Le Mali au cœur d’une crise sécuritaire exacerbée par des alliances stratégiques
Le Mali traverse une phase critique marquée par des attaques répétées ayant causé des centaines de victimes, tant parmi les civils que les forces militaires, selon des sources sécuritaires fiables.
Pour les experts occidentaux, le contrôle du Nord du Mali s’avère déterminant pour influencer l’équilibre politique dans toute la région sahélienne, incluant le Niger, le Burkina Faso, le Tchad et la Mauritanie.
Imam Mahmoud Dicko : d’autorité morale à leader religieux centralisé
Résidant en Algérie, Imam Mahmoud Dicko étend désormais son influence bien au-delà du rôle traditionnel d’autorité spirituelle. Ses partisans le décrivent comme une figure quasi « califale », incarnant une légitimité religieuse et morale comparable aux modèles iraniens, où religion et pouvoir politique s’entremêlent.
Les territoires de Kidal, Gao et Tombouctou deviennent des zones stratégiques où il concentre ses actions, sous l’impulsion supposée des services de renseignement algériens.
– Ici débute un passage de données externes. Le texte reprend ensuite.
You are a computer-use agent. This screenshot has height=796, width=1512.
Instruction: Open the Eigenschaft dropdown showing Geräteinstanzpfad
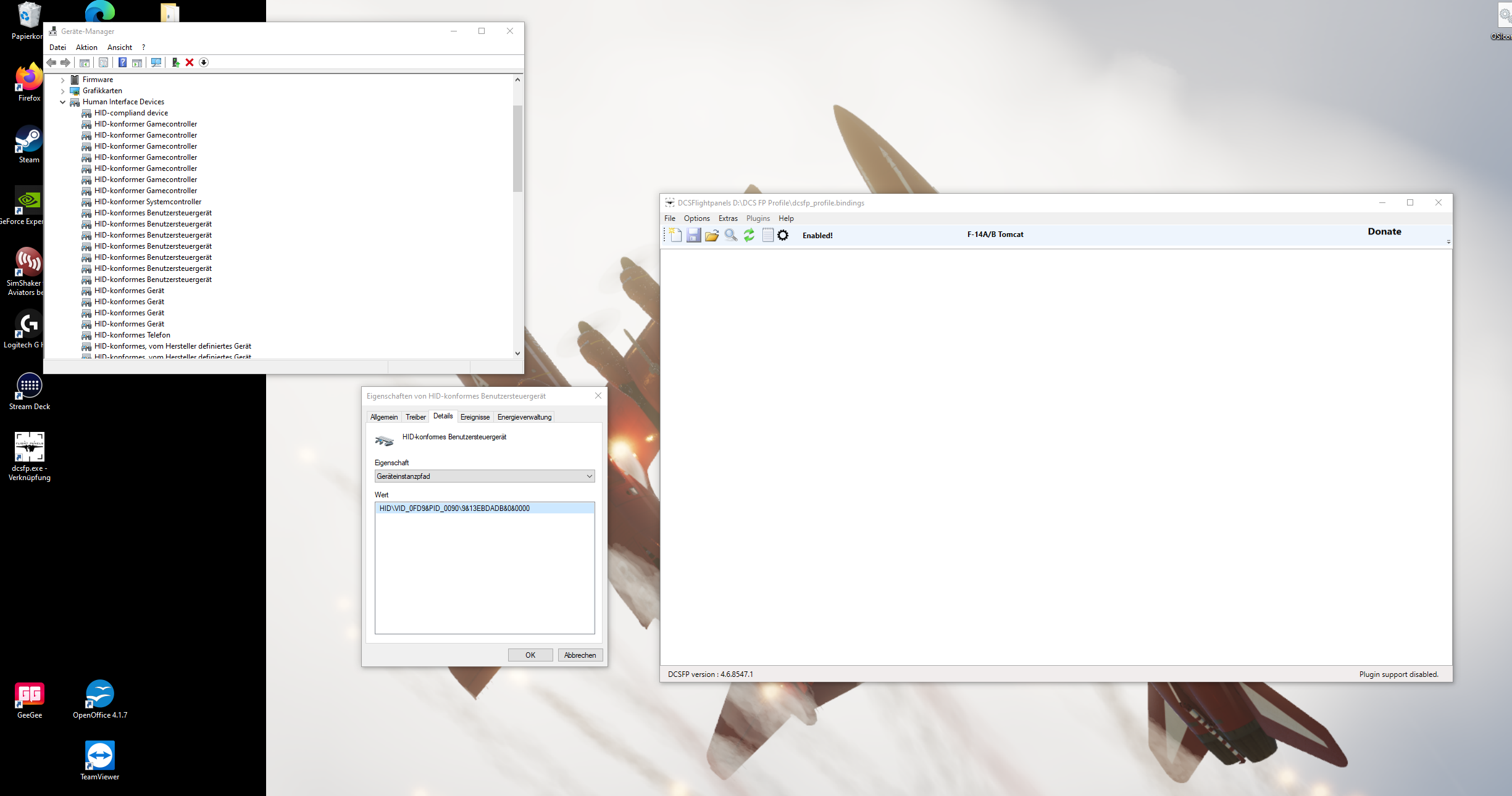(x=484, y=476)
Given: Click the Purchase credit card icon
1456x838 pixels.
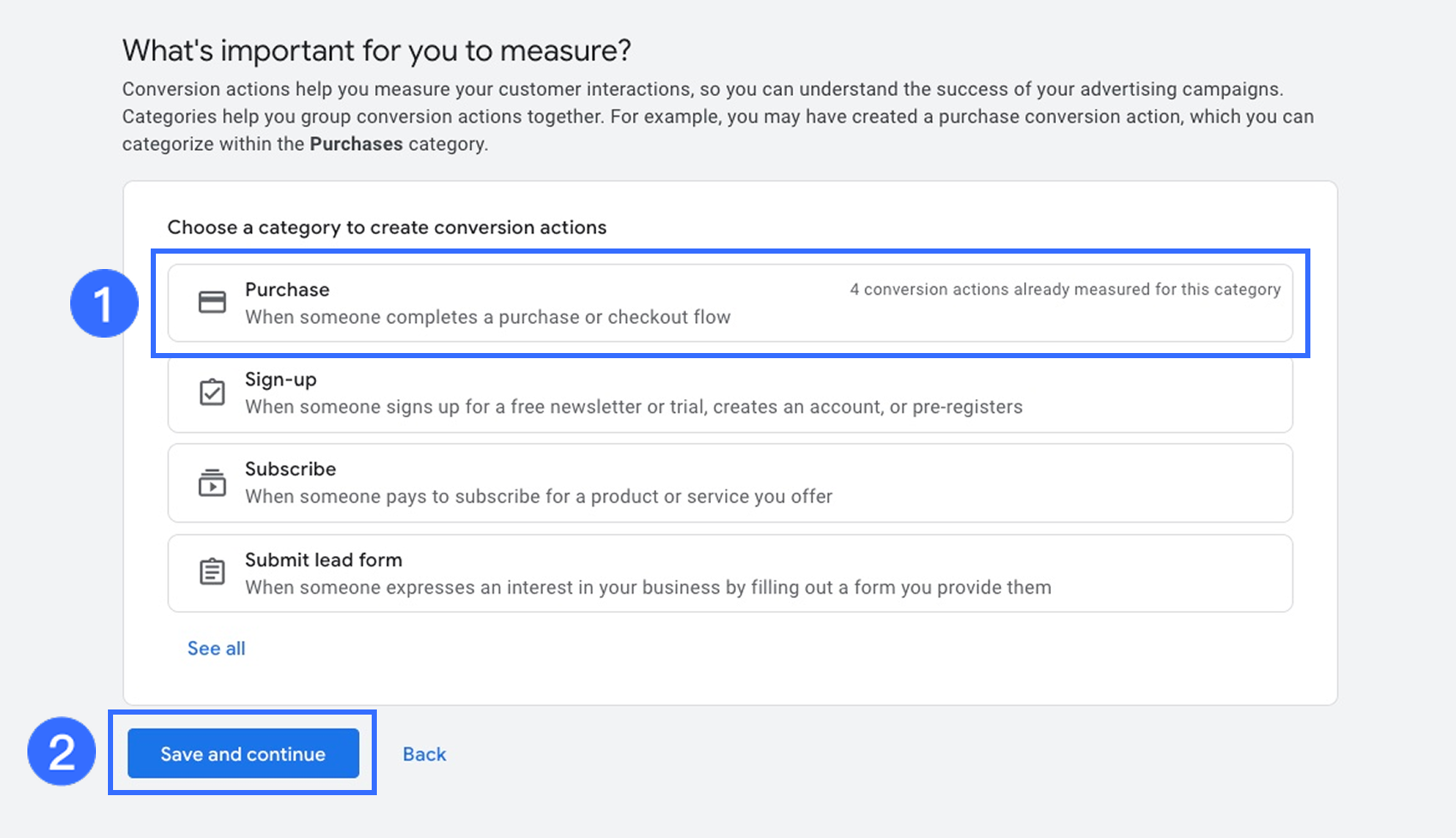Looking at the screenshot, I should 212,302.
Maîtriser ces régions ne signifie pas simplement contrôler des villes, mais aussi les axes logistiques, les alliances locales et les équilibres régionaux.
L’Algérie en première ligne : une stratégie militaire et religieuse controversée
Des sources locales à Tamanrasset rapportent des mouvements militaires algériens pour le moins préoccupants. Un bataillon de l’armée algérienne, relevant de la 4ème Région militaire, aurait rejoint la 6ème Région, divisée en cinq unités pour échapper à la surveillance par satellite.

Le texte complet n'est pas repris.